É ficção, mas também é verdade. A ditadura foi real: os desaparecimentos, os sequestros, as torturas, as mortes, as valas comuns, o terror vindo dos homens.

“Havia muitos ecos agora. Sempre havia quando se cometia uma carnificina; o efeito era idêntico ao dos gritos em uma caverna, permaneciam até que o tempo lhes pusesse um fim. Faltava muito para esse final, e os mortos inquietos se moviam com rapidez, procurando ser vistos. The dead travel fast, pensou.” (pág. 21)

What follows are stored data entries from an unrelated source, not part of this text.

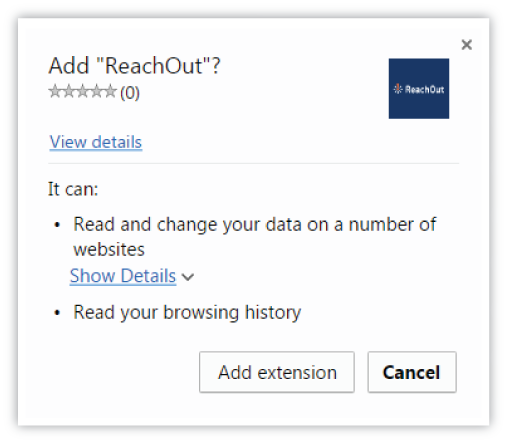508x446 pixels.
Task: Select the Read your browsing history permission
Action: [x=187, y=313]
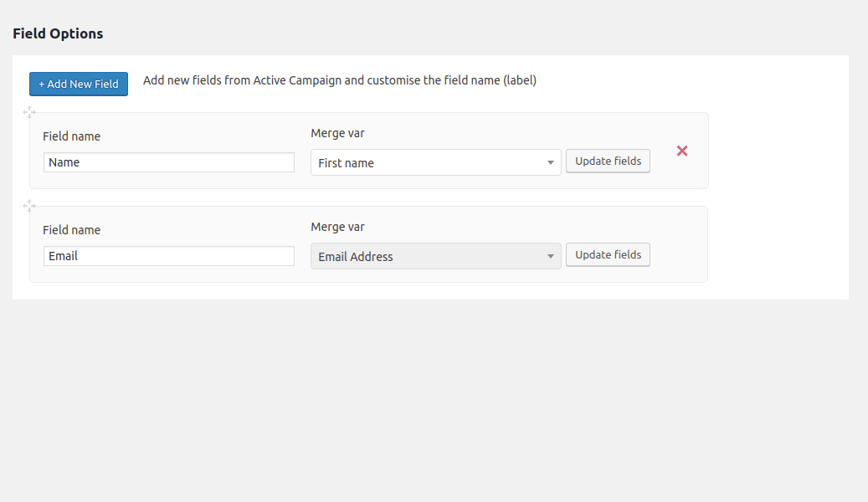
Task: Focus the Field name input containing Name
Action: point(169,162)
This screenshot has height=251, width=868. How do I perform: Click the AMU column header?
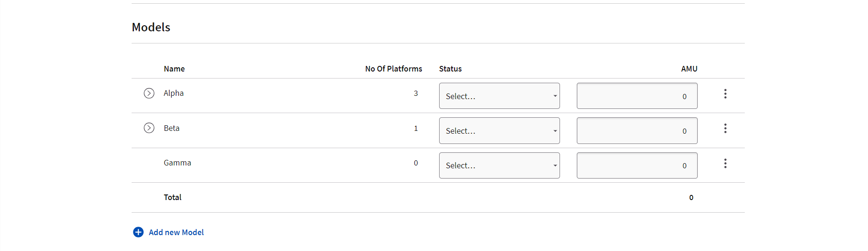[x=689, y=69]
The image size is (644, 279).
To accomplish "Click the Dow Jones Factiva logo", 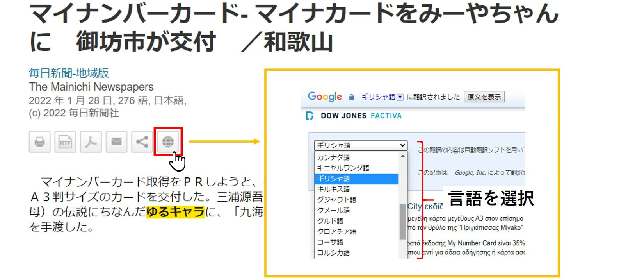I will coord(354,116).
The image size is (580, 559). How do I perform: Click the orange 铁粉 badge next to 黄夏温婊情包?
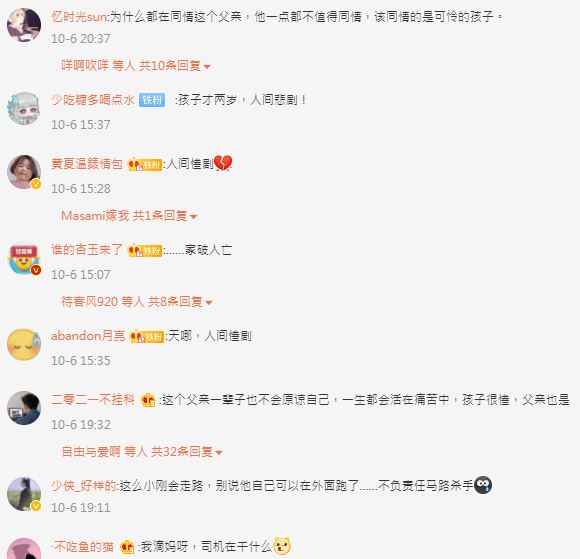145,164
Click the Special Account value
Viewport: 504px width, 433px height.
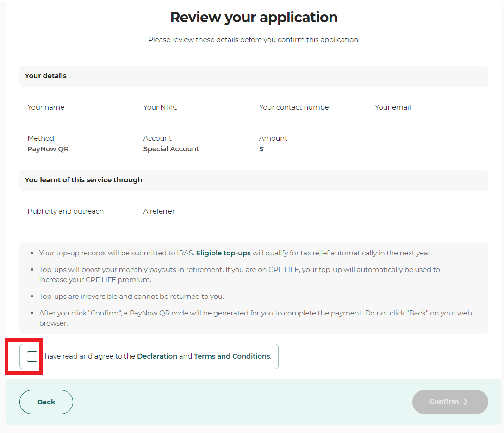[x=171, y=149]
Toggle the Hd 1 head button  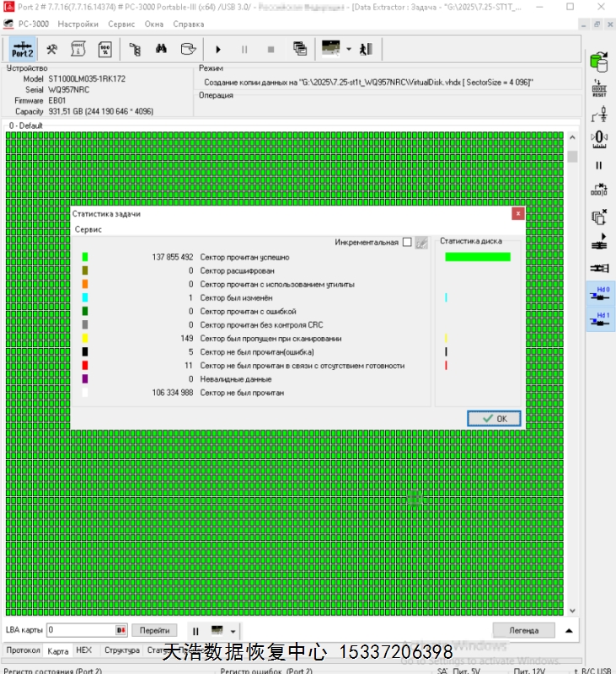pos(602,319)
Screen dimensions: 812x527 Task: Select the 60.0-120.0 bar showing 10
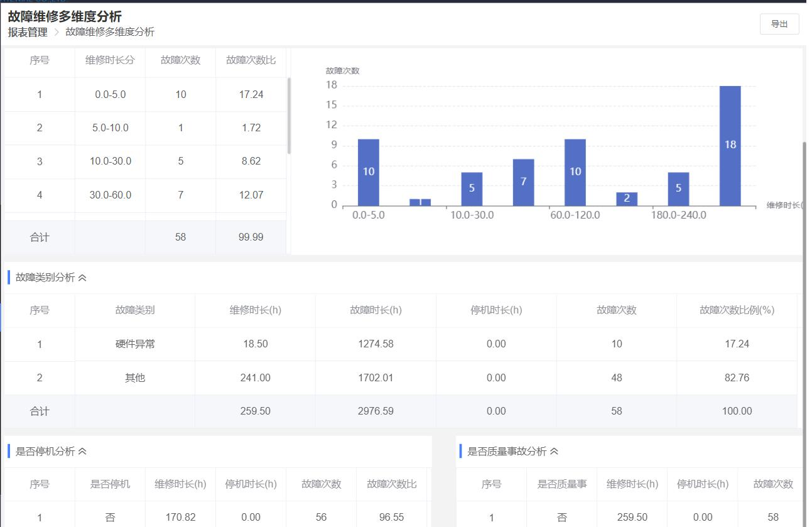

Para além da tensão e do medo do período ditatorial, a narrativa também avança pelas incertezas do processo de redemocratização do país e da epidemia de AIDS. São medos e aflições reais que a autora entrelaça com o horror ficcional de casas cujos cômodos se alteram sozinhos, rituais sombrios, sacrifícios humanos. Elementos capazes de gelar nossa espinha.

As circunstâncias históricas, sociais e culturais, e a forma como a autora trabalha os traumas da nação se destacam e são o estopim da escrita da autora como um todo. Mas em “Nossa parte de noite”, os personagens são as grandes estrelas. Juan, Gaspar, Rosário, Adela, Luis, A complexidade desses personagens e de seus movimentos dentro do romance, a fluência das vozes e a capacidade da Mariana Enriquez de despertar o horror, o terror, o asco, mudaram a minha relação com a literatura de terror e do que ela é capaz. “Mas a verdade tinha maneiras de vir à tona, de raspar a pele, de chutar a nuca” (pág. 478) e é isso que ela faz ao trazer à tona o horror que emana da própria realidade. Ela rasga a pele, chuta a nuca e esfrega os monstros que nos cercam na nossa cara.

Para finalizar, não sou uma grande conhecedora da obra de Stephen King, mas tem uma citação dele que eu gosto muito:

“Eu compreendo o horror como a emoção mais apurada, por isso vou tentar horrorizar o leitor. Mas se eu perceber que não vou conseguir horrorizá-lo, tentarei aterrorizá-lo e, se perceber, então, que não vou conseguir aterrorizá-lo, vou apelar para o terror explícito.” (Em “Dança Macabra”, com tradução de Louisa Ibañez)

Mariana Enriquez faz tudo isso de forma deslumbrante, com uma pegada argentina onde sempre cabe futebol, superstição e crise econômica.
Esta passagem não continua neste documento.